A Detroit pastor who spoke at Trump’s inauguration and supported his candidacy, Lorenzo Sewell, offered a differing vision, quoting from King’s famous “I Have a Dream” speech. During his inaugural address, Trump said: “To the Black and Hispanic communities, I want to thank you for the tremendous outpouring of love and trust that you have shown me with your vote. We set records and I will not forget it. I’ve heard your voices in the campaign, and I look forward to working with you in the years to come.”
Another Michigan cleric who had been listed previously on a program to speak, Imam Husham Al-Husainy, did not deliver a benediction at Trump’s inauguration and was not seen. A new program posted Monday on X by reporters and U.S. Sen. Chuck Grassley, R-Iowa, did not list Al-Husainy, who could not be reached for comment Monday.
The NAACP event in Detroit featured Black, Latino, Arab American and Muslim leaders. Imam Mohammad Ali Elahi, the religious leaders of the Islamic House of Wisdom in Dearborn Heights, delivered an opening prayer, asking God: “Please make us ambassadors of peace, love and justice.”
A separate MLK Day event was held Monday by Michigan United, a liberal advocacy group, at Pleasant Grove Missionary Baptist Church, titled “Will Democracy Live Again? MLK Day Event Confronts America’s Crossroads.”
Christian, Jewish and community leaders spoke in the church, noting the constitutional rights of Americans.
John Duckworth, second vice president of The Council of Baptist Pastors of Detroit and Vicinity, spoke at the livestreamed event about the importance of the right to assembly.
“If you’re entering a state of dictatorship, the last thing a dictator wants is our position,” Duckworth told the crowd assembled in the Detroit church. “So we must remember the importance of gathering together … whether it be a protest, a planned meeting, labor organizing, union organizing. … The only way we will ever be defeated is if we fail to assemble together, to understand that I need you, and you need me. We are not a bunch of independents; we are a bunch of interdependents.”
Monica Lewis-Patrick, a longtime activist with We The People Detroit, addressed the issue of fear, saying that some groups are now trying to quiet down and accommodate themselves to powerful leaders instead of standing up to them.
“You need to be courageous enough to confront authority,” Lewis-Patrick said. “I need you to have some courage. … Some of you are going to get scared in the next couple of years. Some of you all are already scared now.”
Patrick, who often speaks on water access issues in Detroit, also criticized Democratic leaders in her remarks, saying they sometimes take for granted community support.

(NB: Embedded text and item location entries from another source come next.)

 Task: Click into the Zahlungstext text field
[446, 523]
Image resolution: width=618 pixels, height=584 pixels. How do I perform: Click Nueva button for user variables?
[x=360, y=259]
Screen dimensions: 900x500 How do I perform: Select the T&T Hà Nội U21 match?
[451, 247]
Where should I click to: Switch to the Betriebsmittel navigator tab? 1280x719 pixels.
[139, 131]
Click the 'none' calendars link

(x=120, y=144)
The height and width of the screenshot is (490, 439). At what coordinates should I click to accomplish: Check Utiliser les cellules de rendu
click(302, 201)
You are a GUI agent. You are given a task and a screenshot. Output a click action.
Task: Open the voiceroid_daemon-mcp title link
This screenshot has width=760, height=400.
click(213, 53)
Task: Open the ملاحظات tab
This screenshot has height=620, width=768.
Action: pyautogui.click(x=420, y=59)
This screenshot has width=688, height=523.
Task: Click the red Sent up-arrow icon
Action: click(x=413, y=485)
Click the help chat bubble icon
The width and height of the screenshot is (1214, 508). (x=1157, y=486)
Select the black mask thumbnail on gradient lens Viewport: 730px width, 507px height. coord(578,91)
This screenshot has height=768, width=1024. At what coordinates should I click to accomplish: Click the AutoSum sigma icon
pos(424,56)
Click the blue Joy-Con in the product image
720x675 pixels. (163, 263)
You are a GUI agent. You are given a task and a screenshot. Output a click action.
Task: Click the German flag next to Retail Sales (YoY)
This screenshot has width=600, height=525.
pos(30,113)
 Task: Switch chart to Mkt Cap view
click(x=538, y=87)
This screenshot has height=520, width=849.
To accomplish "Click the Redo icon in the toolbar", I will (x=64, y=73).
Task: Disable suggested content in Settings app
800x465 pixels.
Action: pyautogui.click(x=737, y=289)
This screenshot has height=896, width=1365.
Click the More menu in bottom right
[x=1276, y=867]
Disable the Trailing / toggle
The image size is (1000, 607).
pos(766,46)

Immigrant rights was also an issue raised at some events in Michigan, as Trump announced several new programs to block some immigrants at the southern border, end refugee programs and deport millions of people.
Cosecha Michigan held a protest as snow fell at Rosa Parks Circle in Grand Rapids, holding up banners that read “No Deportations” and “Immigrants are not criminals.”
They walked around Grand Rapids to the beat of a drum, chanting: “The people united will never be defeated,” a livestream showed.
Activist groups had planned a similar protest for Monday afternoon outside federal immigration offices in downtown Detroit, but it was canceled because of the cold weather, said the Huntington Woods Peace Group.
Elder Leslie Matthews, of Triumphant Life Christian Church in Highland Park, who helped organize the event at Pleasant Grove Missionary Baptist Church, said “it became quite evident that we are going to have to fight” in coming years. She expressed concern about Project 2025 and attacks against the Department of Education that were sometimes made by Trump during the campaign.
Matthews said if Harris won, they were planning more of a celebratory MLK Day event, but now, it’s more of a “day of mourning.”
Detroit Free Press photographer Ryan Garza contributed to this report.